At least 1 in 14 people has a fear-related psychological disorder, the most common being, in this order, arachnophobia (fear of spiders), ophidiophobia (fear of snakes), and acrophobia (fear of heights). The most common form of treatment is called aversion therapy and involves putting patients face to face with their irrational fears so they might realize there’s nothing to worry about. Rational or irrational, few people actually decide to confront their phobias because these are inherently unpleasant and very stressful.
Scientists from the University of Cambridge, UK, have come up with a novel form of fear reconditioning, though. It involves spotting brain patterns related to fear responses using artificial intelligence. It’s then only a matter of rewiring the experience by associating it with something pleasant, like the smell of freshly baked pie. Just kidding, in this case, they used cash because everybody loves the sweet touch of a powerful currency in their hands. ‘Hmm, free cash. Why was I afraid of a crawling critter a billionth my body size, again?”

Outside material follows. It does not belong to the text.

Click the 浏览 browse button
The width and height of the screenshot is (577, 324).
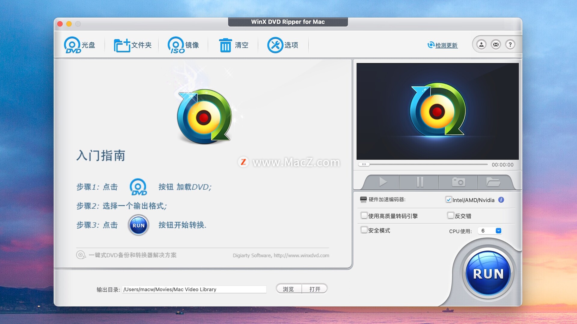[x=289, y=289]
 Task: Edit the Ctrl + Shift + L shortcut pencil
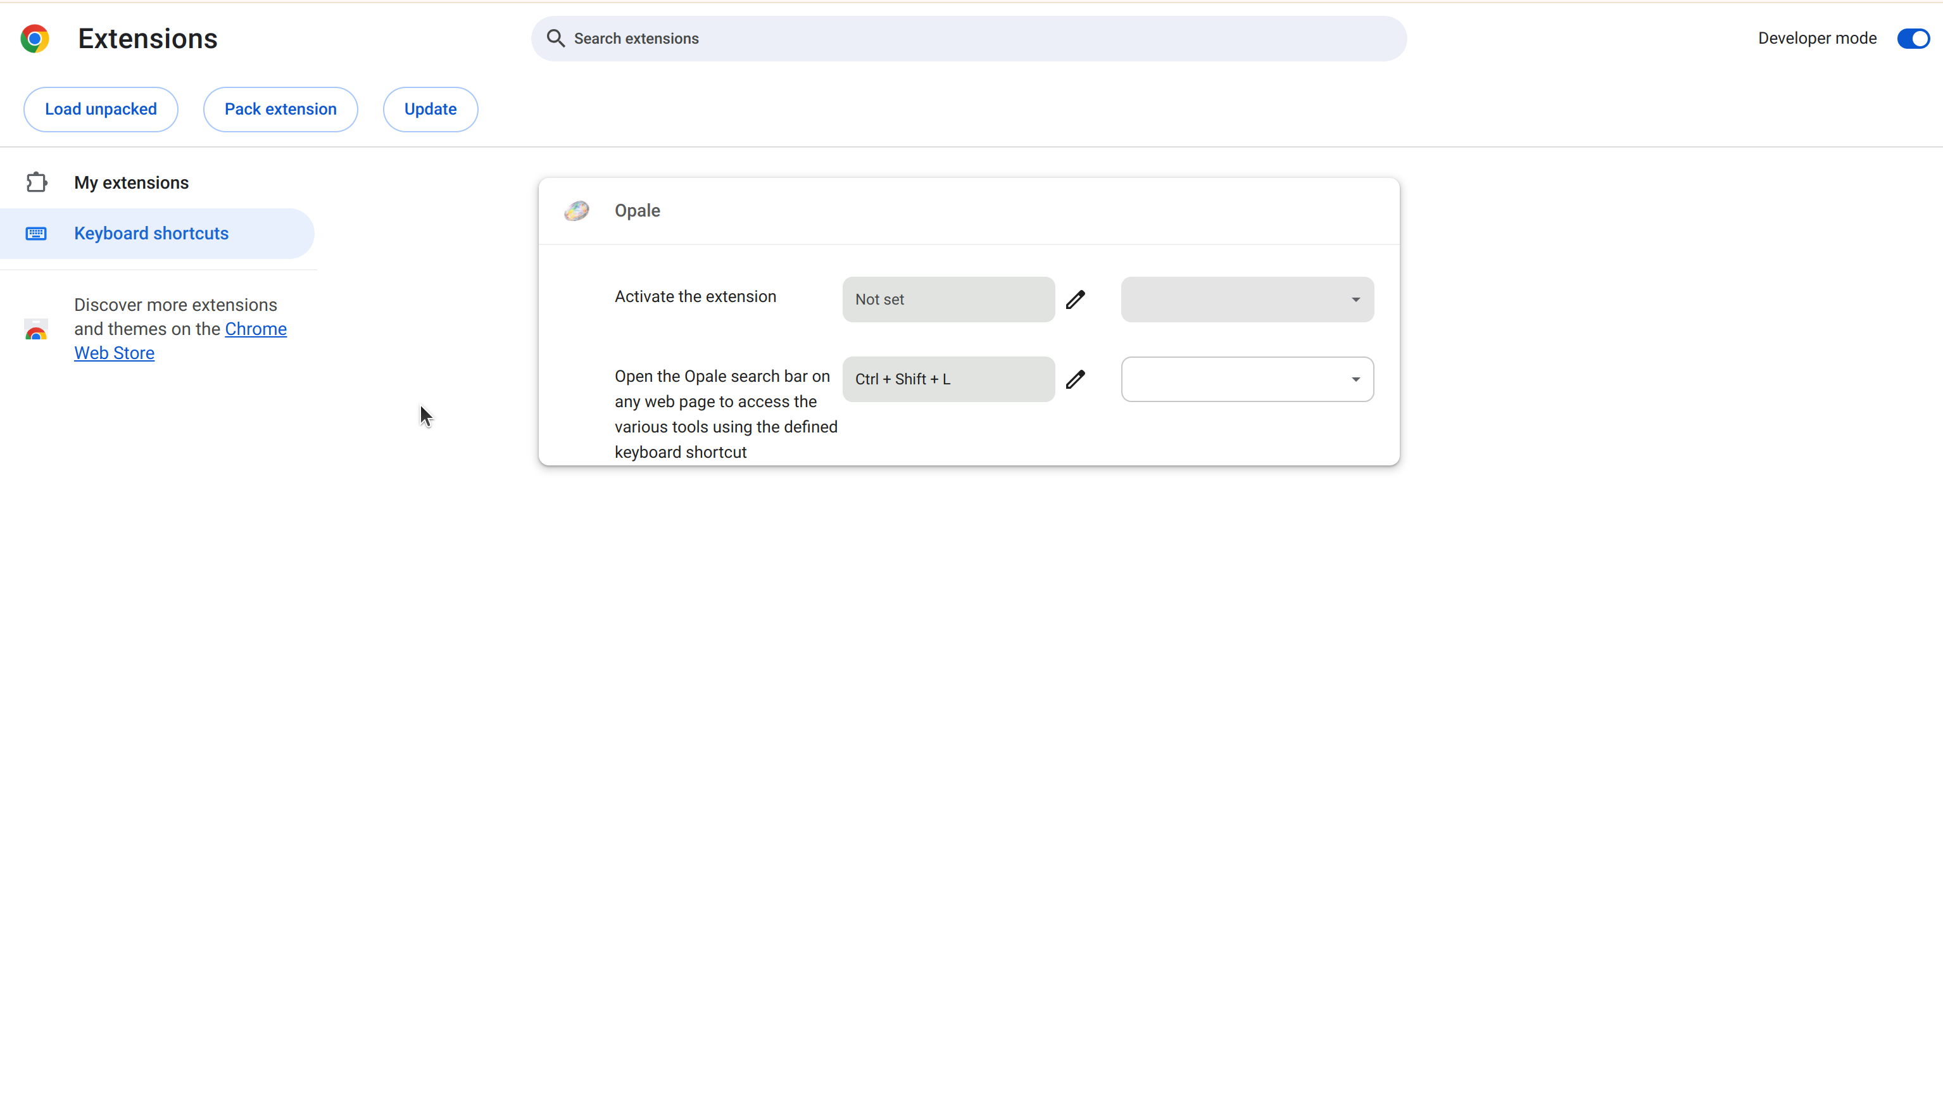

The method developed at Cambridge and Osaka, Japan, is called Decoded Neurofeedback. Despite the huge task of decoding the complexities of neural signals inside the brain, the team managed to write an algorithm that makes sense of all the noise and clutter.
For the experiment, 17 healthy volunteers were given a brief, but unpleasant electric shock when a certain computer image came to their attention. This experience eventually created neural patterns that triggered a fear response whenever the image was shown again. The participants didn’t consciously become afraid, but the brain scan suggests the image scared the bejesus out of the subconscious.
“The way information is represented in the brain is very complicated, but the use of artificial intelligence (AI) image recognition methods now allow us to identify aspects of the content of that information. When we induced a mild fear memory in the brain, we were able to develop a fast and accurate method of reading it by using AI algorithms. The challenge then was to find a way to reduce or remove the fear memory, without ever consciously evoking it,” said Dr. Ben Seymour, of the University of Cambridge’s Engineering Department.
To reduce or remove the fearful memory out of their neural drives, the researchers tried to counter-act the response by associating the experience with something pleasant instead. Whenever the artificial intelligence algorithms detected the subconscious fear patterns in a participant, a cash reward was immediately handed out.
The process was repeated over three days. The volunteers were aware of the reason why they were given free money but reported they weren’t aware of the neural patterns, which means they couldn’t game the system.
“In effect, the features of the memory that were previously tuned to predict the painful shock, were now being re-programmed to predict something positive instead,” said Dr Ai Koizumi, of the Advanced Telecommunicatons Research Institute International, Kyoto and Centre of Information and Neural Networks, Osaka.
At the end of the trial, the researchers tested their work by showing the same fear-inducing pictures to the study participants. Remarkably, not only was the neural pattern gone, the researchers couldn’t detect feat-sweating, a typical response to fear. The brain’s fear center, the amygdala, was also in normal range.
“This meant that we’d been able to reduce the fear memory without the volunteers ever consciously experiencing the fear memory in the process,” Koizumi said.
Despite the small sample size, the scientists are confident this method can help relieve patients of some of their most troubling fears, be them spiders or the sound of bombshells.
“To apply this to patients, we need to build a library of the brain information codes for the various things that people might have a pathological fear of, say, spiders” adds Dr Seymour. “Then, in principle, patients could have regular sessions of Decoded Neurofeedback to gradually remove the fear response these memories trigger.”
Findings appeared in the journal Nature Human Behaviour.